36- Bana Ebû Bekr b. en-Nadr b. Ebi’n-Nadr da rivâyet etti. Dedi ki; Bana Ebû’n-Nadr Hâşim b. el-Kâsım rivâyet etti.
(Dedi ki): Bize Büheyye’inin tilmizi Ebû Akil rivâyet etti.
Dedi ki:
— Ben cl-Kasîm b. Ubeydillâh ile Yahya b. Saîd’in yanında oturuyordum. Bir ara Yahya, el-Kasime:
«Yâ Ebâ Muhammed, sana şu dîn umuruna dair bir şey sorulup da ondan sende bir bilgi ve sadra şifâ bir şey yahud bir ilim ve bir çıkar yol bulunmaması hakikaten senin gibi bir adam için pek büyük bir kabahattir.» dedi. el-Kâsım hemen:
— Nedenmiş? diye mukabele etti. Yahya:
— Çünkü sen ki hidâyet İmâmının, Ebû.
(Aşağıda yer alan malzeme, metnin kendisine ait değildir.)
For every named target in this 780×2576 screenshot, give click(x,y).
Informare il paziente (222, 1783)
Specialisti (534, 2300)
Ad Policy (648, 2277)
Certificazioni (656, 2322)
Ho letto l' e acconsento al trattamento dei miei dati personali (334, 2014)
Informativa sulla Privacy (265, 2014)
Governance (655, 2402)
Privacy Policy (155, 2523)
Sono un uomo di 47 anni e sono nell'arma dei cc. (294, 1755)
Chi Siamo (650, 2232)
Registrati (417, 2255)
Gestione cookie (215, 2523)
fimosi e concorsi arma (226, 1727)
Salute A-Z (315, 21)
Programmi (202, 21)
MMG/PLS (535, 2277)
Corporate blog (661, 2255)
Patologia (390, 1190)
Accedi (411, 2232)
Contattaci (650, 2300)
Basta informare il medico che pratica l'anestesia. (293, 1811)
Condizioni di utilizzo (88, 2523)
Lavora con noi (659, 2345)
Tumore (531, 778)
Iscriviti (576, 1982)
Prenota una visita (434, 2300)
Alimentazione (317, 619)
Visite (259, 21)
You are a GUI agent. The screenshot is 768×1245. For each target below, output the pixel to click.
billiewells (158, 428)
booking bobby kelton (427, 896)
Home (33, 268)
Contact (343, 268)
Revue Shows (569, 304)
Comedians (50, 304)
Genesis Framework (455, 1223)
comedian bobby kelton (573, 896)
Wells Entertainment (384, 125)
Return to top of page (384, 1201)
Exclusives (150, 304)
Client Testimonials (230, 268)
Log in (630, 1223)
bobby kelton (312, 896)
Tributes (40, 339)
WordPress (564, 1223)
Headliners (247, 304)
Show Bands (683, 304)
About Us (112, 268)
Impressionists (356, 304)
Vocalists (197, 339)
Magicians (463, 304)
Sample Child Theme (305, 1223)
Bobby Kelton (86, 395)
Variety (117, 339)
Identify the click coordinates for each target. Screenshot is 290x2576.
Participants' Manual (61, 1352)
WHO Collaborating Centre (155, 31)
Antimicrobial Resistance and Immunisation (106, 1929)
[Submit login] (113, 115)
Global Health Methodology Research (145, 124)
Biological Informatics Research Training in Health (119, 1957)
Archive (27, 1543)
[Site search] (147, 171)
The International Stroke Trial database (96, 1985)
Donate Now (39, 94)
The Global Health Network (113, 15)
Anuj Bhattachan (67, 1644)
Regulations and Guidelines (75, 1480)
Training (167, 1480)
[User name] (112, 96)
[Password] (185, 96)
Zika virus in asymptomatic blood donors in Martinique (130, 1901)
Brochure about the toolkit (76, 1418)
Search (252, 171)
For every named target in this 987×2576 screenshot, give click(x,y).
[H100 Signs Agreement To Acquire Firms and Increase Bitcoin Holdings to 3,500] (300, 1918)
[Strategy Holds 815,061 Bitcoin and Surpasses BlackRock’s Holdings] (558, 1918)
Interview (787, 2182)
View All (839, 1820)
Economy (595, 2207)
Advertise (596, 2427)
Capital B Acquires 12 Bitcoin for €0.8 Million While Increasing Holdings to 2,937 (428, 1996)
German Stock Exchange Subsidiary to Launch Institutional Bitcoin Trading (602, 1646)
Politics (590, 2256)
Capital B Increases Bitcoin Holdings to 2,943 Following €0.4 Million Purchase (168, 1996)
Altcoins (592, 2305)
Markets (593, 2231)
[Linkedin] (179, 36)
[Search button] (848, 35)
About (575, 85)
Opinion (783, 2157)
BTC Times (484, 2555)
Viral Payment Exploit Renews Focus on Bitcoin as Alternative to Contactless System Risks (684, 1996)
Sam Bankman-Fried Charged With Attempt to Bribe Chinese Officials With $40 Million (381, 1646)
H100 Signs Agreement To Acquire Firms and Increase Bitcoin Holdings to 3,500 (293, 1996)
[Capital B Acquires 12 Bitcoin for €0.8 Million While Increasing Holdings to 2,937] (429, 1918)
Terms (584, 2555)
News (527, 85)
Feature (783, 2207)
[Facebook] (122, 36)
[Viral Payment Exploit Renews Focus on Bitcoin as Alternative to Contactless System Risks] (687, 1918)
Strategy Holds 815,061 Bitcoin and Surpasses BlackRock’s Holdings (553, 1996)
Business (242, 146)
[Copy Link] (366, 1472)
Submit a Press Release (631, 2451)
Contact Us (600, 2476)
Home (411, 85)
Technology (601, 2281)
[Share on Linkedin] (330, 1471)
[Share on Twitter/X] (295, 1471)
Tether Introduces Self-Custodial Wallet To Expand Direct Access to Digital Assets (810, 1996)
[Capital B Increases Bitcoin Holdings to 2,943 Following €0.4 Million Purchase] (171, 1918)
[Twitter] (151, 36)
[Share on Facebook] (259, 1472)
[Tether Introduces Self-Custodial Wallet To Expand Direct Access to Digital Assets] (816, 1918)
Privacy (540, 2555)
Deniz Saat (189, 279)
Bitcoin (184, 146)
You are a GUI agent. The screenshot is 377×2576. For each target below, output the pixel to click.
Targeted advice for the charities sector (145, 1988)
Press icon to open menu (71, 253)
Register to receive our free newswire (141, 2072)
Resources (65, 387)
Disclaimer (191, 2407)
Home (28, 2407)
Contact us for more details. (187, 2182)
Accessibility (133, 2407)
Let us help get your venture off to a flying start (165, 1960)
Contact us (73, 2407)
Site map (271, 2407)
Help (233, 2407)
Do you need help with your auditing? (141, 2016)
Bekir’le Ömer’in oğlusun; dedi. el-Kasim ona şunu söyledi:
«Allah için düşünen bir kimse nazarında benim bilgisiz konuşmam yahud mevsuk olmayan bir kimseden hadîs olmam bundan daha büyük bir kabahattir.» Râvi (Ebû Akîl):
«Bunun üzerine Yahya sustu. Artık ona cevap vermedi» dedi.